面对这些混乱的意识型态纠结,光是解开纠结是不够的,我们也还要了解国民意向。这50年来带有歧视性地奴役身心的病态制度,是根据殖民主义而设计的,其祸害正逼得我们喘不过气来。
有关赔偿、奴隶制、人权宣言历史,我们都很需要密集课程。我们必须明白剥削作为都丧失人性:英国殖民主义串通各地政治菁英之后,就把触角深入殖民地,吸干殖民地人民的热汗血泪。
我们也必须计算:纵横整个历史时空里的人口贩卖活动,到底帝国主义者和本地首领从中搜刮了多少油水。
总而言之,我们必须再教育自己,学习新旧帝国主义的解剖结构、化学作用、人类学和后结构性质。英国帝国主义凭着奴役身心的方式,成功地建构了一个有利可图的制度。这意识型态也被转化了,使得土著欲更英化。即便土著英化得再厉害,棕色皮肤还是无法英化起来的。
港主和肯嘉尼(kangchu and kangani)制度,都是我们必须鼓励孩子了解的奴隶契约制度。我们也要让孩子了解:马来人如何被贬为殖民地经济的“不情愿生产者”,因而被扣上“慵懒土著”帽子。

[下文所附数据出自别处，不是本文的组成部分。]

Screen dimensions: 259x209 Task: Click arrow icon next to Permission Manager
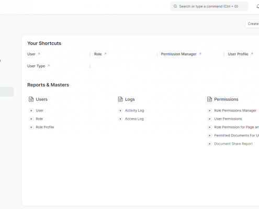(200, 54)
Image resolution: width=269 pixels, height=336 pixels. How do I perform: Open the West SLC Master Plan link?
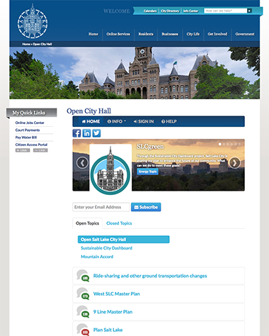[117, 293]
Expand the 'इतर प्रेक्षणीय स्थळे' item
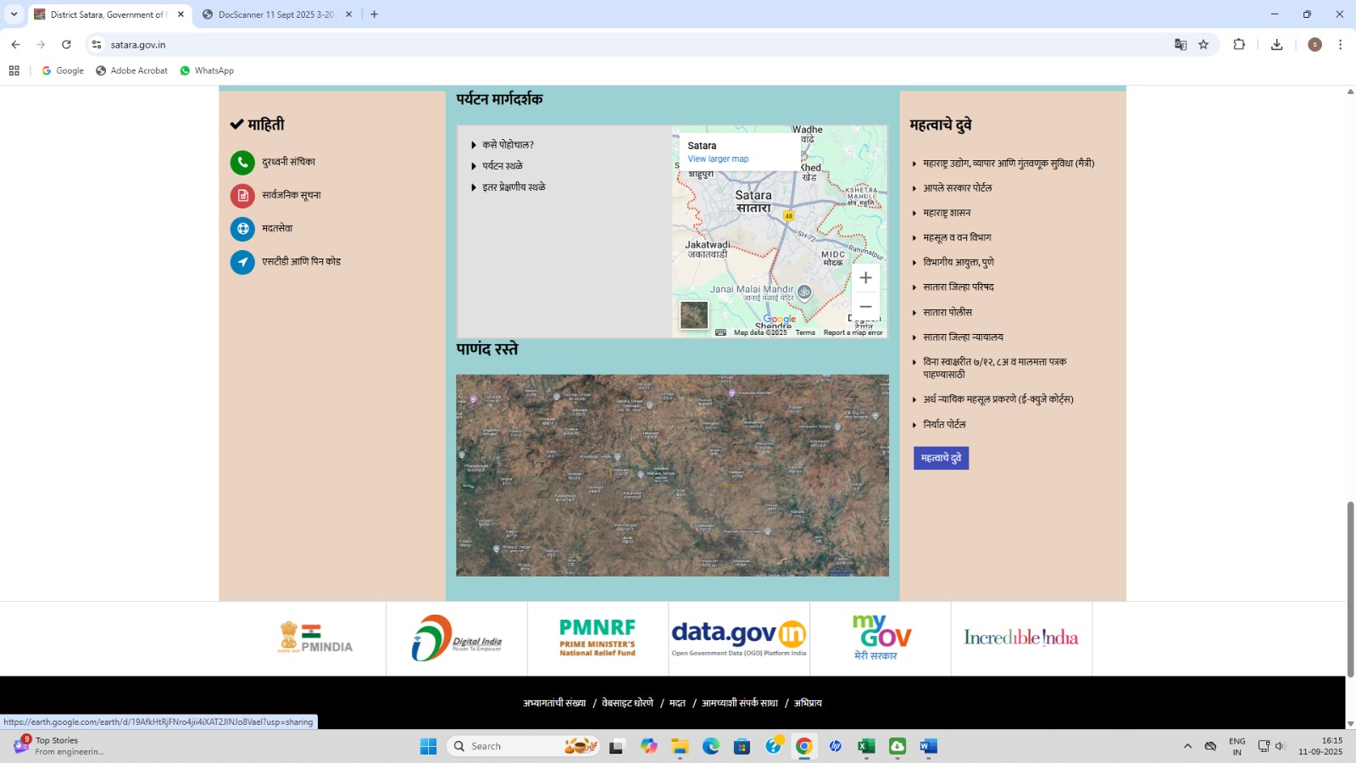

国内各州原住民和土著的发展哲学,都比五年大马计划的指定策划来得更进步,我们都必须学习。一个尊重大自然,并且强调与大自然共生的发展哲学,当然比目前在“发展”幌子下剥削人类、破坏环境的制度,来得更有文化尊严。
重拾平民主义正合时宜
一些更重大议题,不论是新旧议题,或者是财团控制马来亚财富议题—种族课题老早已被挑拨炒炸、维持现状是否有其便利性与必要性、本地少数财团垄断国内市场、财阀政治肆虐—都被历史课给掩盖起来了。
我 们生活在自己建构的历史牢笼里,即使上过历史课,也无法看到牢笼外面的广阔历史图腾,可见我们的历史课是失败的。记录史实必须以社会和人文面向为基础,但 我国历史学家—从马来皇族大文豪兼传道者敦斯里拉南(Tun Sri Lanang),到当代被各执政党监控思想的历史学家,都不符合这标准。
工业起飞年代的橡胶和包装工业,这两大工业中的政治经济学,以及英美两大帝国之间的关系,我们都需要研究了解。
大马印裔有权要求赔偿。更重要的是他们身为合法公民,有权要求所给予土著的平等与机会均等,而且每个大马人都一定要被赋予这权利。
这次是被边缘化的大马人要求赔偿。如果不能让人人机会均等,我们所有人都将会背负实施新殖民主义的罪孽,而且在未来会再次面对赔偿课题。如果不从国际奴隶 制度、劳工移民和人口贩卖历史中汲取教训,我们又怎能以和平方式来纠正不均衡状态?谈到人口贩卖,我们就必须知道:参与兴都权益游行的印裔,其祖先主要来 自淡米尔纳德省。
印裔同胞是最弱势族群,我曾撰文请求大家帮助他们,请求大家守望相助,同时也呼吁领袖们停止斗争。其中一段提到大家 必须无私地合作:“我们必须帮助赤贫印裔同胞,各族是时候同心协力了。与此同时,我们也该拥有多元文化的平民主义(Marhaenism)。面对着物质主 义、殖民主义、依赖性、帝国主义,前印度尼西亚总统苏卡诺以平民主义极力抵御之,平民主义一词也因此窜红。最富有的十分之一大马人,其收入是其余十分之九 人口收入的二十倍,听之骇然。国家刚独立时,我们不是承诺平均分配财富吗?现在呢?”
应有扶弱计划消除贫穷
目前局势比较好了—权益诉求组织开始互助合作,一起努力争取自己被拒绝的权益。这权益并不只是要有庙宇供教徒膜拜和经济平等而已,也还包括回顾自身历史的权力—过去到底发生了什么事,谁该为他们的穷困潦倒负责,他们都有权质问。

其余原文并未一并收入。